SOURCE EXTRACT:
/---

Professor David Grayson CBE
David Grayson is an early Anthropist. He is Professor Emeritus of Corporate Responsibility at Cranfield School of Management and chair of the Institute of Business Ethics. He is co-host of the All In Sustainable Business Podcast. He is an Ambassador for Age Irrelevance. He writes here in a personal capacity.
Twitter: @DavidGrayson_
Plan 75
A new Japanese movie was released in the UK on May 12th. It is called Plan 75. In the film, the Japanese Government offers voluntary euthanasia for the over-75s. As a thoughtful article in The Guardian explains, "Instead of being burden, a bother, a resource-draining nuisance, anyone aged 75 can simply place themselves in the calm, efficient hands of the state and painlessly slip away. Those with money and family can do so at the end of a two-day premium package, after spa treatments and special meals. Those without are given enough cash to pay for basic funeral costs before lying down on a camp bed in a dark, silent room divided by curtains where they quietly acquiesce to being gassed to death."
When 75 is time to die: the horrifically plausible film imagining state-run euthanasia in Japan | Film | The Guardian May 8th 2023.
The same Guardian review explains why "Plan 75" is causing such a stir in Japan:
"Japan is ageing faster than any other country in the world, boasting one of the highest life expectancies. .... Almost 40% of its population is over 60, a figure expected to continue expanding as the population shrinks. Couples in Japan now have an average of just 1.3 children – far below the 2.1 children societies need to remain stable."
The country’s prime minister, recently said the ageing population poses an “urgent risk to society” and that “Japan is standing on the verge of whether we can continue to function as a society.” He has established an agency to address the crisis. The director of the Plan 75 film says she has made her movie in order that her fictionalised euthanasia agency does not become a reality. Scarily, since the movie was released in Japan, some on-line commentators have apparently said something like Plan 75 is needed.
It will be interesting to see if the film gets attention and provokes debate about the ageing society here in the UK. In particular, will it accentuate ideas that older people are “a burden,” “bed-blockers,” and “a drain on state coffers?”
My purpose in this article, however, is not to promote this film, nor to wade into the debates about euthanasia. Rather it is to challenge the caricatures of older people which seem to be gaining traction and to encourage a more nuanced debate about "good, later life" and urge new language and mindsets.
PARTIAL PICTURES OF AGEING
So, what are some of the caricatures?

\---

STATED GOAL: Return the passage of the Plan 75 article above from "It will be interesting" to "language and mindsets.", word for word.

DATA LISTING:

/---

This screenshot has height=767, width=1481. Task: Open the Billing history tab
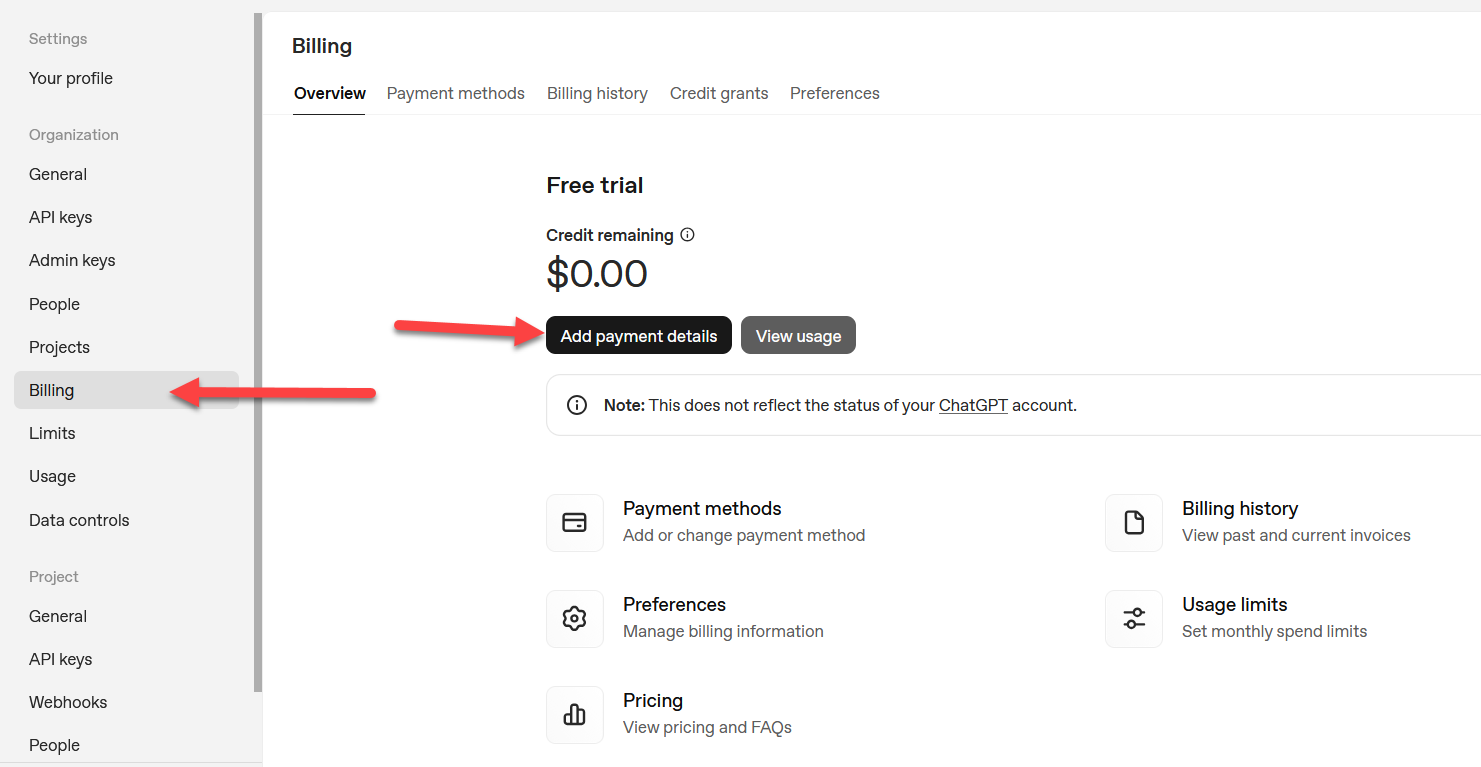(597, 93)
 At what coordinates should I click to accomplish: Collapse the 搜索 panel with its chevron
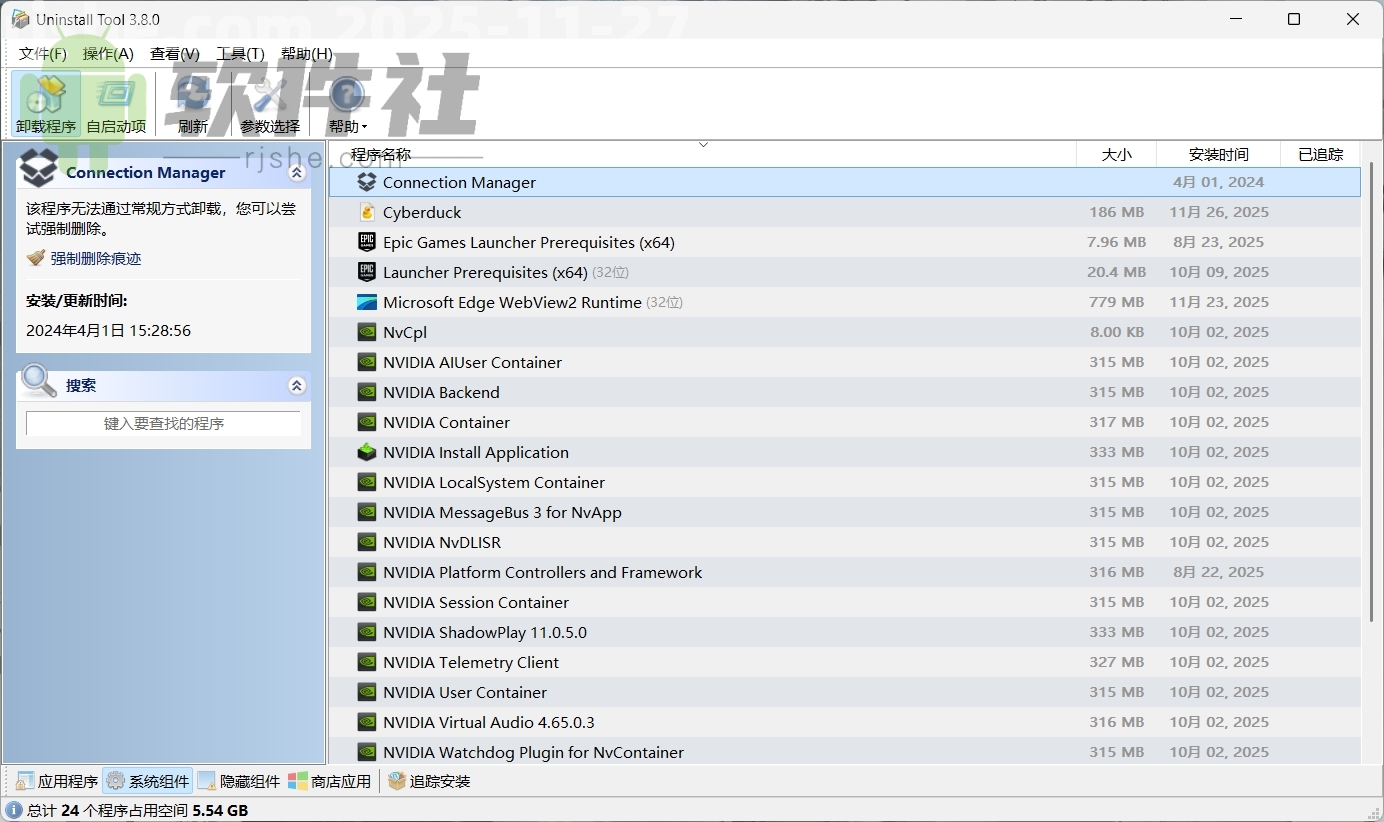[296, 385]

\---
/---

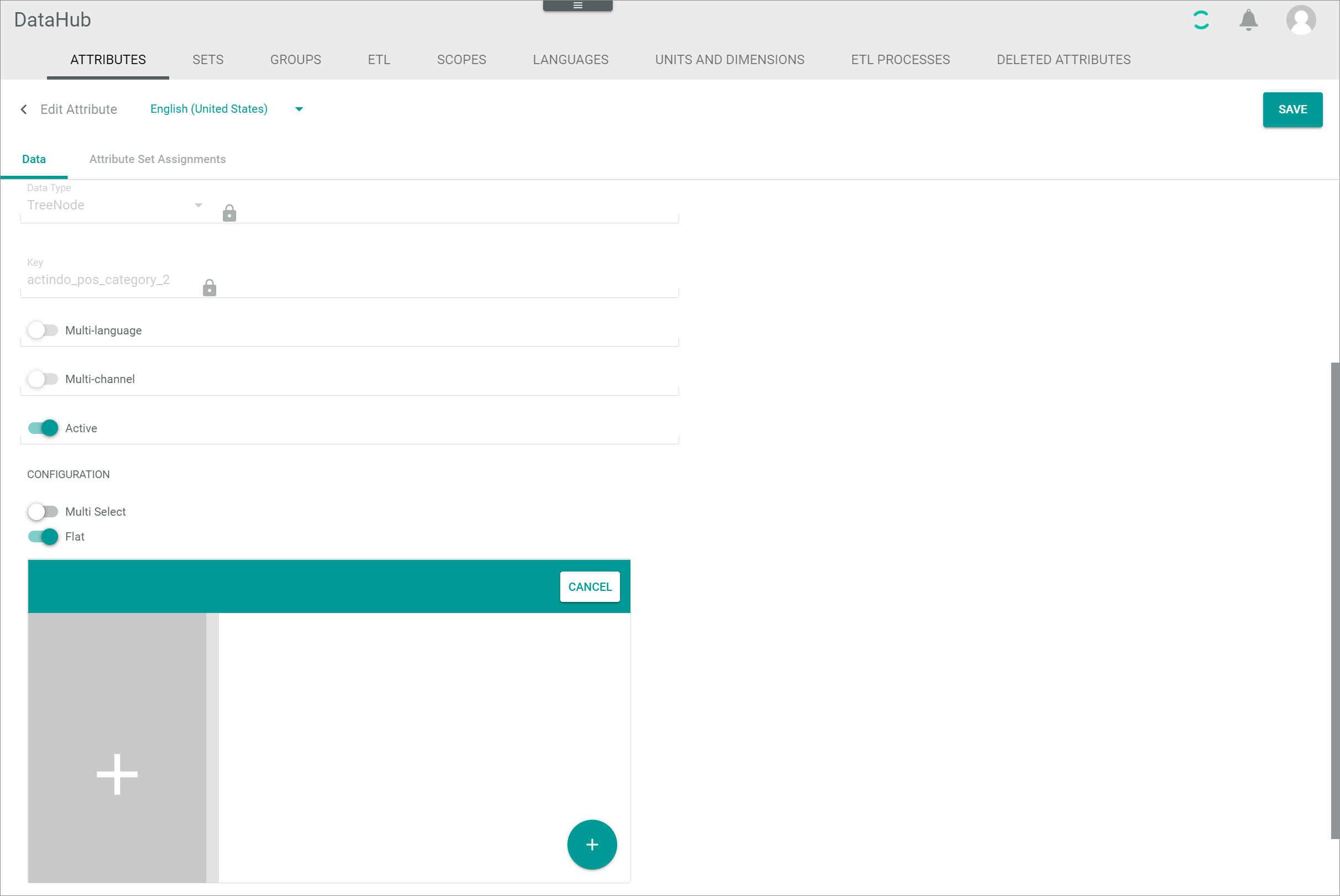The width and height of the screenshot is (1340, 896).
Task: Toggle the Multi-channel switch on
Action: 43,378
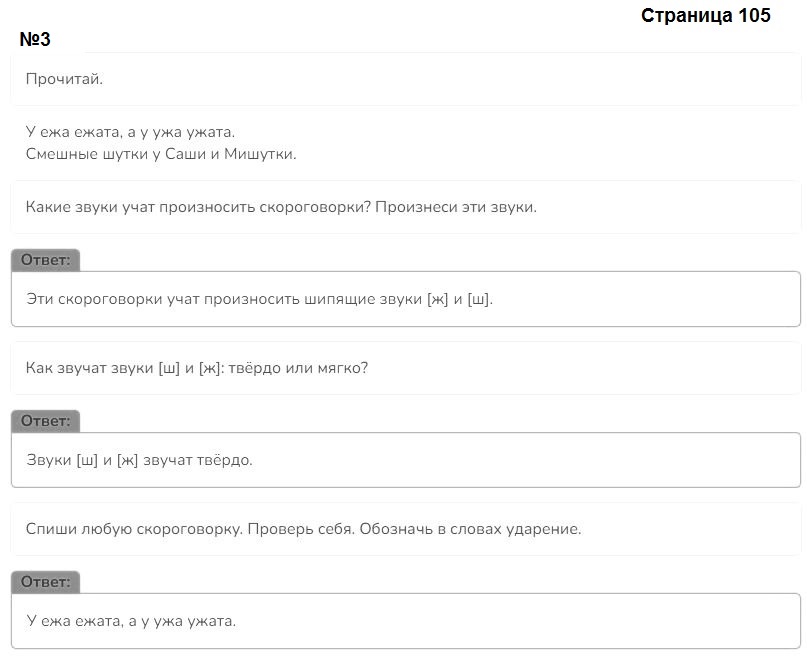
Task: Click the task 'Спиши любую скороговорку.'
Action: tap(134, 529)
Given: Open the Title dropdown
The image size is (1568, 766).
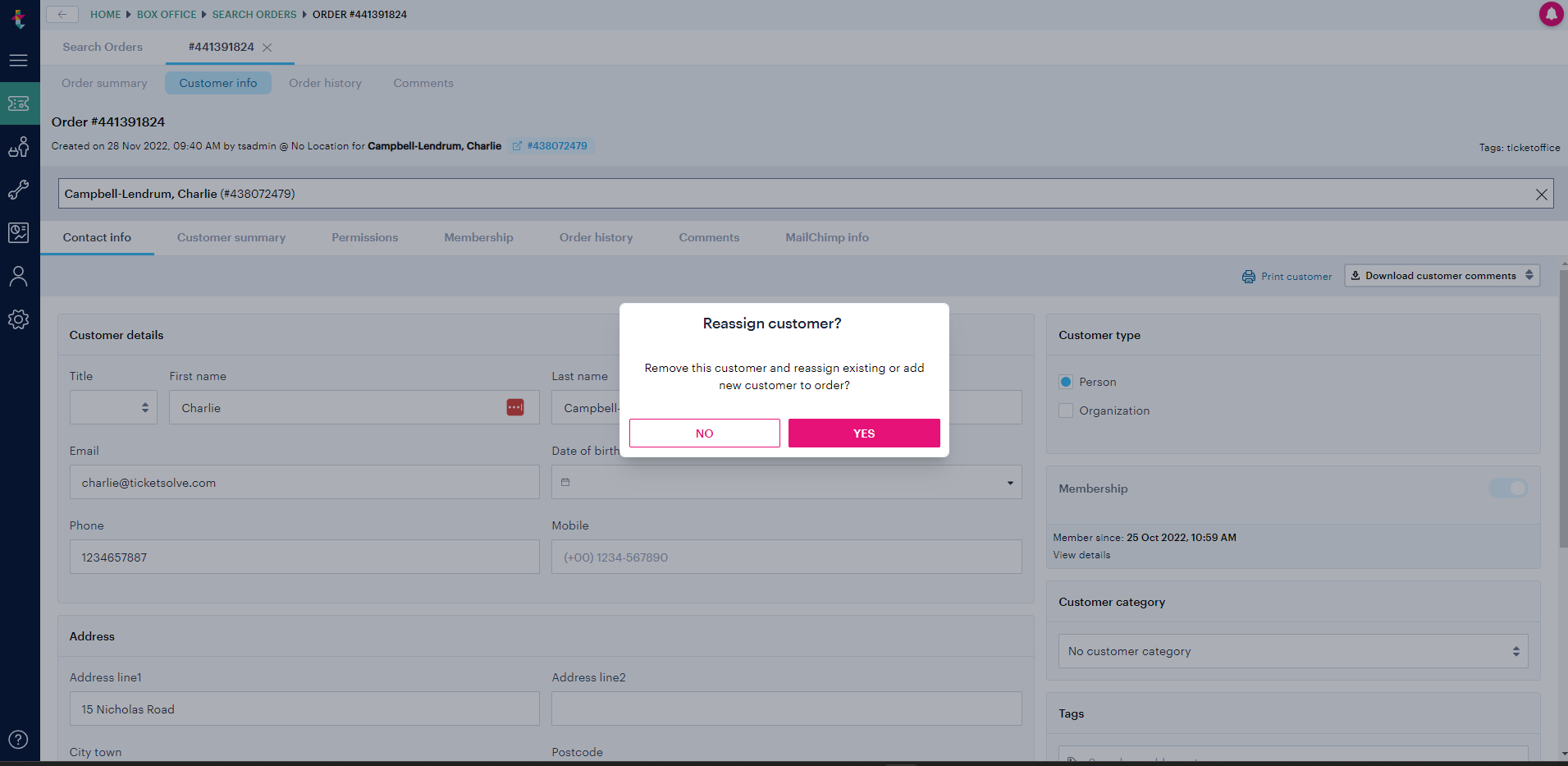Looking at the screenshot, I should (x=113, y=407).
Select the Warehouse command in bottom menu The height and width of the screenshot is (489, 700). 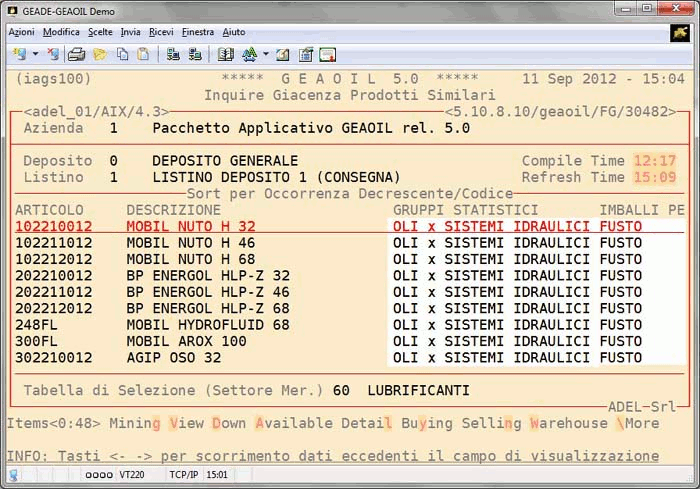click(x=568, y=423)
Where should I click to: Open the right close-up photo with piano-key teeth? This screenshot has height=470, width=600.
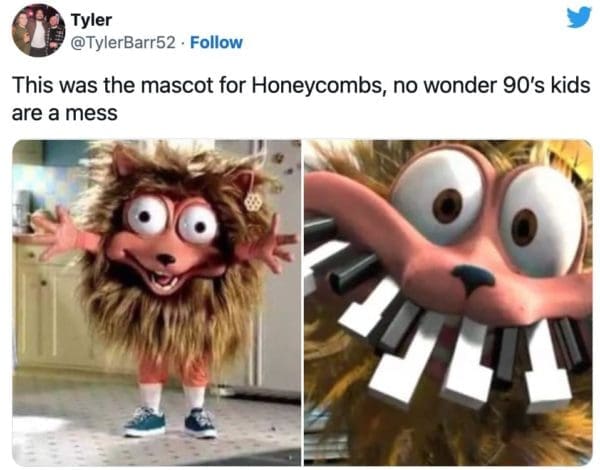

\---
/---

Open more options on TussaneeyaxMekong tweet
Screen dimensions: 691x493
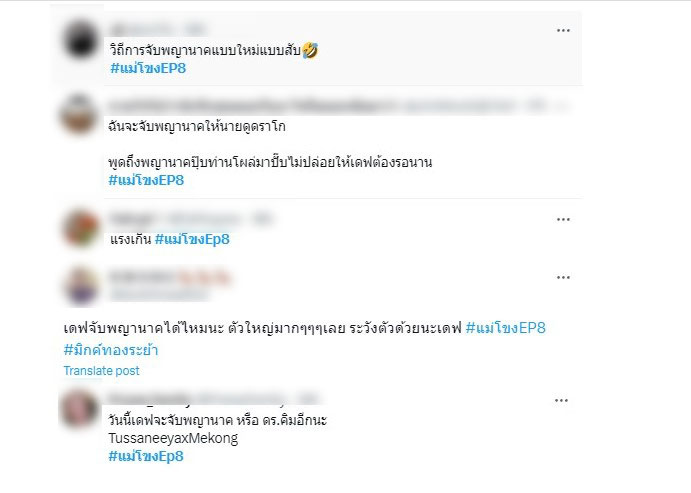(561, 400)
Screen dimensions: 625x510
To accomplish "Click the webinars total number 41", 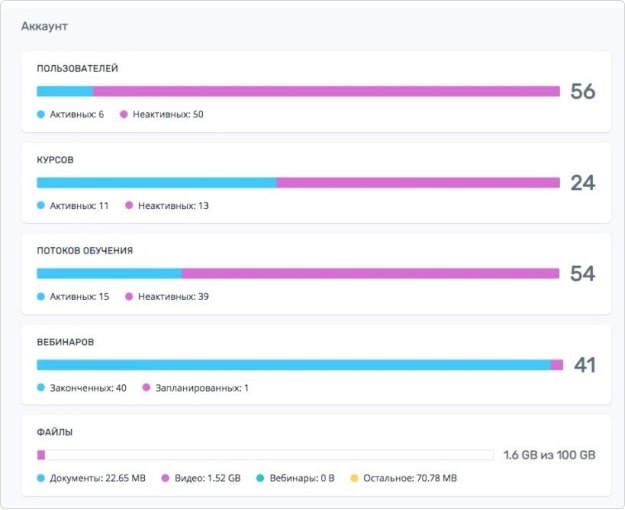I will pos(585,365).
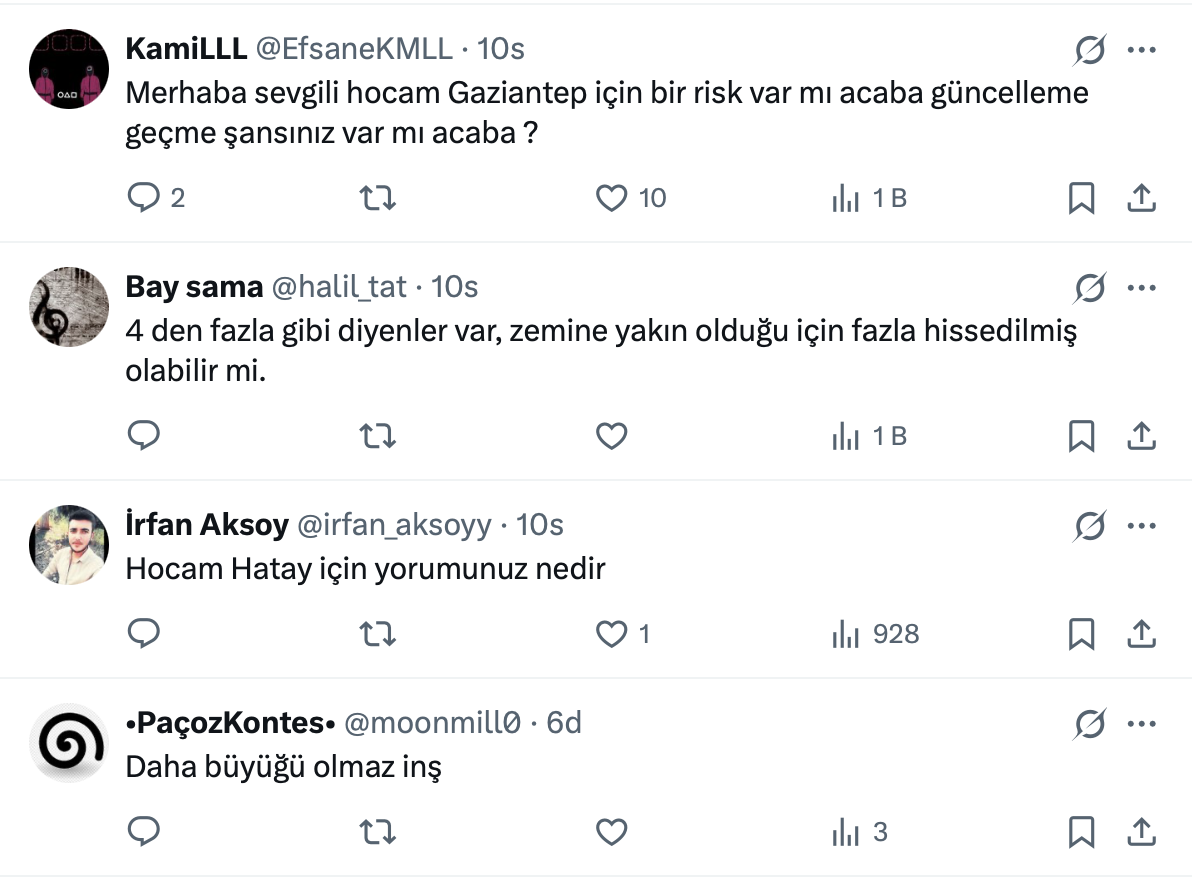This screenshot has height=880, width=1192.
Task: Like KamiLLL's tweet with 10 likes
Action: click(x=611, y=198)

\---

RESULT FOR THIS TASK:
It will be interesting to see if the film gets attention and provokes debate about the ageing society here in the UK. In particular, will it accentuate ideas that older people are “a burden,” “bed-blockers,” and “a drain on state coffers?”
My purpose in this article, however, is not to promote this film, nor to wade into the debates about euthanasia. Rather it is to challenge the caricatures of older people which seem to be gaining traction and to encourage a more nuanced debate about "good, later life" and urge new language and mindsets.